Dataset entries
□ □ □ □ □ □ □

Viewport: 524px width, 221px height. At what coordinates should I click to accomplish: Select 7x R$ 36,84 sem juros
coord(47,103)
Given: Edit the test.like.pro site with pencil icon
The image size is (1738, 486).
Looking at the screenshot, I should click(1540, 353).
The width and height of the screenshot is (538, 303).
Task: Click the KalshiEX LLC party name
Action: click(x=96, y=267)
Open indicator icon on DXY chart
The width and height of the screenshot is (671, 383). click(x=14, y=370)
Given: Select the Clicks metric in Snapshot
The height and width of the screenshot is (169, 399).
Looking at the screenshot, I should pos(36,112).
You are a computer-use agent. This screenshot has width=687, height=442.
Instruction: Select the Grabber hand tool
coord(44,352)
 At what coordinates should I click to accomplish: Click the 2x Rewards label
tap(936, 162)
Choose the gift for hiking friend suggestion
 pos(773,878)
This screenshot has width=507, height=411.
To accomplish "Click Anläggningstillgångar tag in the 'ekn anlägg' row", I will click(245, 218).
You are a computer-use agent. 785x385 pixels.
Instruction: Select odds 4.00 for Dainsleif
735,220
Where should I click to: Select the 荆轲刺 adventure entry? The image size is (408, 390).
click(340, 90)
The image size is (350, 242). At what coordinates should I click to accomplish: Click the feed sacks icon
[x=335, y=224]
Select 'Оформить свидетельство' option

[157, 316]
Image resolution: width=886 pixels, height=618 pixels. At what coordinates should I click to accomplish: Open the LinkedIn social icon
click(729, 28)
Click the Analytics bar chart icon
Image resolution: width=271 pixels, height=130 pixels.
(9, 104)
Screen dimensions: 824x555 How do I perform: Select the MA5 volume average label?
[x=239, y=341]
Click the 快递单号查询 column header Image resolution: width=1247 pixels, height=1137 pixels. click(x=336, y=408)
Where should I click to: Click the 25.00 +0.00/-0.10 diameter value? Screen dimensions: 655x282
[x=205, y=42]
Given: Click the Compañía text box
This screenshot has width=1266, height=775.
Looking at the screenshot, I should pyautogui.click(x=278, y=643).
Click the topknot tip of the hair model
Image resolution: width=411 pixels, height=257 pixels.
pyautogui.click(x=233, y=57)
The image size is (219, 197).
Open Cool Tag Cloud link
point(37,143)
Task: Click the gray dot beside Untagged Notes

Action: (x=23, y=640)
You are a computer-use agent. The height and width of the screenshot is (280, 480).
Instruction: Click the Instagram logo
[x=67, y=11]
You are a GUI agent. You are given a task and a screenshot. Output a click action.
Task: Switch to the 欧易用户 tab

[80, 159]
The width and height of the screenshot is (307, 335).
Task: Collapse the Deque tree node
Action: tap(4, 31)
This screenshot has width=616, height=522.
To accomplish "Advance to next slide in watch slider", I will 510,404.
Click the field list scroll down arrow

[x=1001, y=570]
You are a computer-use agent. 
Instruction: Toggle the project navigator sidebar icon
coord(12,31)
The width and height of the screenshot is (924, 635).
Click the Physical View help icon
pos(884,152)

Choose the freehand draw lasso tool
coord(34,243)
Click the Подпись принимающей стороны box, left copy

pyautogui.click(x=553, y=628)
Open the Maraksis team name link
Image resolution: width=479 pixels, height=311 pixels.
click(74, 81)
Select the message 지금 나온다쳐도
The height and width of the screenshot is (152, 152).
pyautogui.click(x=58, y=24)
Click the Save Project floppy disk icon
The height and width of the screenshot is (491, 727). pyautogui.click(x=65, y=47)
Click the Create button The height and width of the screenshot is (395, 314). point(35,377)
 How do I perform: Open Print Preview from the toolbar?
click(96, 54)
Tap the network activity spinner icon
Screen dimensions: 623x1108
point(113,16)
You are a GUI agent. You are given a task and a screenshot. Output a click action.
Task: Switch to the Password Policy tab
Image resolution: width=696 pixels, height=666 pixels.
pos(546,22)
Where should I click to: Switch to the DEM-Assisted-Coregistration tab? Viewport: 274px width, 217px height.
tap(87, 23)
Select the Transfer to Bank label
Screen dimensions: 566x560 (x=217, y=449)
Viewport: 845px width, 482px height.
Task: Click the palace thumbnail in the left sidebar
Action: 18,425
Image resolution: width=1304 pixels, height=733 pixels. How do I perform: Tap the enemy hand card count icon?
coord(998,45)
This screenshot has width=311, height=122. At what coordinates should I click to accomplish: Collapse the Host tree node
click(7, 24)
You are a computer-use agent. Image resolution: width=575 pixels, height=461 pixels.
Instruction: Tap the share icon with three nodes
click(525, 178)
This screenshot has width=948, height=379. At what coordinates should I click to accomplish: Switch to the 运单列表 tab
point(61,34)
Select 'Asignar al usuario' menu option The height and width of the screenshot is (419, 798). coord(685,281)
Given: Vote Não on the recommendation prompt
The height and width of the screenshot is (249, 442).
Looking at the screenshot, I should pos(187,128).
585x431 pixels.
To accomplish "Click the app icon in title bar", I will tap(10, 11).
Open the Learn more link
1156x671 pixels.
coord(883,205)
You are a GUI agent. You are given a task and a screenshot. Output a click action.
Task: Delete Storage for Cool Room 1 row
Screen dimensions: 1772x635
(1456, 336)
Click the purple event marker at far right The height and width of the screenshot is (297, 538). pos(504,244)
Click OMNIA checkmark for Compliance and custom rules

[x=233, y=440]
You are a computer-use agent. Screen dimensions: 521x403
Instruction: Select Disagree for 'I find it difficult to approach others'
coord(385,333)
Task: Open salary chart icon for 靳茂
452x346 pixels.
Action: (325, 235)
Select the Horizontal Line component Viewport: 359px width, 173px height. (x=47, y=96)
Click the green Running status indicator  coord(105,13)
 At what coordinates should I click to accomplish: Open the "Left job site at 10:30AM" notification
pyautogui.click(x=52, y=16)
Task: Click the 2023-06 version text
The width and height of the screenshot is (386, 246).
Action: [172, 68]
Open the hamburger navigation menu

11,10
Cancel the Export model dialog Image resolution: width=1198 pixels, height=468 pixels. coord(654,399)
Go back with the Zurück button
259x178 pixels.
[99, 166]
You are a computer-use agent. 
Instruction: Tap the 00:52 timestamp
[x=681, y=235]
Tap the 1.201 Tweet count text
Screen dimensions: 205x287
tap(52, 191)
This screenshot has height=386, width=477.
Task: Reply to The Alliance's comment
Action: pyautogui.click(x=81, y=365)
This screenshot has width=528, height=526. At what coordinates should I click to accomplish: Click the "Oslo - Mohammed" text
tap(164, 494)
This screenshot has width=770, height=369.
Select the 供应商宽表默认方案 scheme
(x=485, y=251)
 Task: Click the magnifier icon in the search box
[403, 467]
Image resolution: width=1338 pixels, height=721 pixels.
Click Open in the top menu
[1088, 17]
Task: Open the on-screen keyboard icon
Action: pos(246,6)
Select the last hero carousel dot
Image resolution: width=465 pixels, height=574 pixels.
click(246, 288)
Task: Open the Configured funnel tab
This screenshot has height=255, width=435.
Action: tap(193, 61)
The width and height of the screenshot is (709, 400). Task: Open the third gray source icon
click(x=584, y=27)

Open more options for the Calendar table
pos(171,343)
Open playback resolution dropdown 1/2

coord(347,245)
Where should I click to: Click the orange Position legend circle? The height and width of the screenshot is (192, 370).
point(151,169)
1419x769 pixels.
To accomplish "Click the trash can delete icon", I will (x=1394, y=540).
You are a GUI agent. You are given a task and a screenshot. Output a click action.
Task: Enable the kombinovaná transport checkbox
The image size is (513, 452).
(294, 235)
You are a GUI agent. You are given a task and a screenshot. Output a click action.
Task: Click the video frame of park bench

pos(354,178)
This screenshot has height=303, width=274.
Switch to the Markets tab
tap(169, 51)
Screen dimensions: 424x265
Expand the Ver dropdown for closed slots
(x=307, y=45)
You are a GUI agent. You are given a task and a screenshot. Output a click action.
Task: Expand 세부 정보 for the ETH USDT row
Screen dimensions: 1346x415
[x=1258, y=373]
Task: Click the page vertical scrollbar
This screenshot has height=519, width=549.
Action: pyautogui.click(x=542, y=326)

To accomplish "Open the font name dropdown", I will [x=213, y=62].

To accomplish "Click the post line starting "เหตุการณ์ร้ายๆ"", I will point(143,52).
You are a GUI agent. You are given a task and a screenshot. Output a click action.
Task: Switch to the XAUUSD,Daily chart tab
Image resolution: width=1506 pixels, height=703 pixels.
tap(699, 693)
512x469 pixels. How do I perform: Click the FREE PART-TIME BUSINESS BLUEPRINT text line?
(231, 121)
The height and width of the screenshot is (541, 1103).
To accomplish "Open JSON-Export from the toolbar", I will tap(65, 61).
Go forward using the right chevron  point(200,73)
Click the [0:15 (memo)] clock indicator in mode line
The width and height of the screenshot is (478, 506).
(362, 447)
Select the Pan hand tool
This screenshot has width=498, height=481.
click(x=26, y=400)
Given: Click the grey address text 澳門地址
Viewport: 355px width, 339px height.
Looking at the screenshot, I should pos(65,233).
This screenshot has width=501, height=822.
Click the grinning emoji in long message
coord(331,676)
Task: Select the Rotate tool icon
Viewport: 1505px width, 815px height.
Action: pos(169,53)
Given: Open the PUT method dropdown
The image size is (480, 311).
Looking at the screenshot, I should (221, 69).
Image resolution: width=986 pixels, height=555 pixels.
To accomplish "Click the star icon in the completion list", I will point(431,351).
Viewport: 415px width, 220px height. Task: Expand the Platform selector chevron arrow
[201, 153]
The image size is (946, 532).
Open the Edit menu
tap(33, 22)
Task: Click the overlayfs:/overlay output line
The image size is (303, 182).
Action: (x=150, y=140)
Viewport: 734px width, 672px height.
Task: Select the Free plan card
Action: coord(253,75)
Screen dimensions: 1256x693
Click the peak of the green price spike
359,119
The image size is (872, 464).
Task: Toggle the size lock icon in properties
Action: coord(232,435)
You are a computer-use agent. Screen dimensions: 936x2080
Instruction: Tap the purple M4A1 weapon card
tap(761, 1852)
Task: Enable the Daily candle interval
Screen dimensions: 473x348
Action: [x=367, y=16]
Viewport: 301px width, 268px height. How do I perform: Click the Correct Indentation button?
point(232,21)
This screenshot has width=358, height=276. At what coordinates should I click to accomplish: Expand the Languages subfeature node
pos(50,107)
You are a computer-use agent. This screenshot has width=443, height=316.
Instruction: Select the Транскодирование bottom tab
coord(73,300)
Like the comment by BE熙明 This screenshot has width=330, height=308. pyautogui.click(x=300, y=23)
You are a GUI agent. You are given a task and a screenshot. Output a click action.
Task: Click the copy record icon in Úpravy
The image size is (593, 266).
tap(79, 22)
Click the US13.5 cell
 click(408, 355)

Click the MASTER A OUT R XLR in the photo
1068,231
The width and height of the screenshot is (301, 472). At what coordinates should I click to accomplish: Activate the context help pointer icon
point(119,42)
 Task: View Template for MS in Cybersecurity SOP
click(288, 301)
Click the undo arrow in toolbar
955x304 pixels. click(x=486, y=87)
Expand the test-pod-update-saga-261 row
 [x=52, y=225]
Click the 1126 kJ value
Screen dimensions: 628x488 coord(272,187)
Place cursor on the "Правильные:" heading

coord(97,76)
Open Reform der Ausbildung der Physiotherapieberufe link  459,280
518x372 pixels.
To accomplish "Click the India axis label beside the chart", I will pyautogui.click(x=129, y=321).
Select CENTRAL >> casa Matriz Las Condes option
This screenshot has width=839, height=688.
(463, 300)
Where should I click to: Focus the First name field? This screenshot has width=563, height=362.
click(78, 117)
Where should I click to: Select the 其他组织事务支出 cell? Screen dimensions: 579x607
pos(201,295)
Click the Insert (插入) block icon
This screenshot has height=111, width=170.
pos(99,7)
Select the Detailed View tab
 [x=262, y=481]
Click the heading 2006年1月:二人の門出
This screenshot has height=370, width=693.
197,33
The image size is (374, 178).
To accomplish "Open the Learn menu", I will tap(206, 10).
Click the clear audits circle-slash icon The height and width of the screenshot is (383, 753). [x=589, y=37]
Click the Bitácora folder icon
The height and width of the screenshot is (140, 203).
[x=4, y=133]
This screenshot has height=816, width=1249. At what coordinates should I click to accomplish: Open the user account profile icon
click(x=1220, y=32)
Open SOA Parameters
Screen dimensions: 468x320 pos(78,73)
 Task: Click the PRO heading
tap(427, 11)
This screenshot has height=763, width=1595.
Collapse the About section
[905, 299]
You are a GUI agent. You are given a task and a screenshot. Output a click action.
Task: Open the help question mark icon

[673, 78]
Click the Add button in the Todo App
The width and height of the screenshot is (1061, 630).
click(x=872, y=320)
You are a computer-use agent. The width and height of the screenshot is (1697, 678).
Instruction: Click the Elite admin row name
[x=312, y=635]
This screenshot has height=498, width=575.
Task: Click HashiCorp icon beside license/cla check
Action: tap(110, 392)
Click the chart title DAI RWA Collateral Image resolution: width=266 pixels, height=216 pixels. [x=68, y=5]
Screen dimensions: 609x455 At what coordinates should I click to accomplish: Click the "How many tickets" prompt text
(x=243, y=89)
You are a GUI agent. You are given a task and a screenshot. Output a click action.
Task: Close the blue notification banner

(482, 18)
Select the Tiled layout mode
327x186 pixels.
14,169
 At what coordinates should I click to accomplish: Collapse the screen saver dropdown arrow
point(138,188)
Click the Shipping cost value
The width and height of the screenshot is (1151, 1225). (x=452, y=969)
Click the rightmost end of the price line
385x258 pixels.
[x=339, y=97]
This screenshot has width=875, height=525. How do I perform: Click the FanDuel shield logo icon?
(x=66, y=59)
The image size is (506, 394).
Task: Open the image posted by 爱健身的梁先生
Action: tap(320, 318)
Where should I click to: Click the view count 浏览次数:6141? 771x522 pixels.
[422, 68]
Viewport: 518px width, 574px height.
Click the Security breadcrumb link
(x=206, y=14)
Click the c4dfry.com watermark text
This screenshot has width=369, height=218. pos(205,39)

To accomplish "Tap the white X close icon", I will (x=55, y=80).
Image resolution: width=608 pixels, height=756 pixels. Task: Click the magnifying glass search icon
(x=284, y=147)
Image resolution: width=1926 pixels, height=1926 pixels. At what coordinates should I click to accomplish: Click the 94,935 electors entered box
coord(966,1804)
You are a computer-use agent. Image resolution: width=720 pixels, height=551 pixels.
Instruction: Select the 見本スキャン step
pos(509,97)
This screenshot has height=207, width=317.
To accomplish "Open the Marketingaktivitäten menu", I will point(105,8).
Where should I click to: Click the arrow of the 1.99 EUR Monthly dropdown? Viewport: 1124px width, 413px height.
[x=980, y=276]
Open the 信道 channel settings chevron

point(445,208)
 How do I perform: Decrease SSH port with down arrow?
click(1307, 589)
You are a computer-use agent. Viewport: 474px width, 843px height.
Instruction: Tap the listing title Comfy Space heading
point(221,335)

□ □ □ □ □ □ □

DIRECTIONS FOR THIS TASK:
Above are some lines. Repeat exactly, and only, those from the line that has "Select the Pan hand tool" through the line that has "Task: Enable the Daily candle interval".

TASK OUTPUT:
Select the Pan hand tool
This screenshot has width=498, height=481.
click(x=26, y=400)
Given: Click the grey address text 澳門地址
Viewport: 355px width, 339px height.
Looking at the screenshot, I should pos(65,233).
This screenshot has width=501, height=822.
Click the grinning emoji in long message
coord(331,676)
Task: Select the Rotate tool icon
Viewport: 1505px width, 815px height.
Action: pos(169,53)
Given: Open the PUT method dropdown
The image size is (480, 311).
Looking at the screenshot, I should (221, 69).
Image resolution: width=986 pixels, height=555 pixels.
To accomplish "Click the star icon in the completion list", I will point(431,351).
Viewport: 415px width, 220px height. Task: Expand the Platform selector chevron arrow
[201, 153]
The image size is (946, 532).
Open the Edit menu
tap(33, 22)
Task: Click the overlayfs:/overlay output line
The image size is (303, 182).
Action: (x=150, y=140)
Viewport: 734px width, 672px height.
Task: Select the Free plan card
Action: coord(253,75)
Screen dimensions: 1256x693
Click the peak of the green price spike
359,119
The image size is (872, 464).
Task: Toggle the size lock icon in properties
Action: coord(232,435)
You are a computer-use agent. Screen dimensions: 936x2080
Instruction: Tap the purple M4A1 weapon card
tap(761, 1852)
Task: Enable the Daily candle interval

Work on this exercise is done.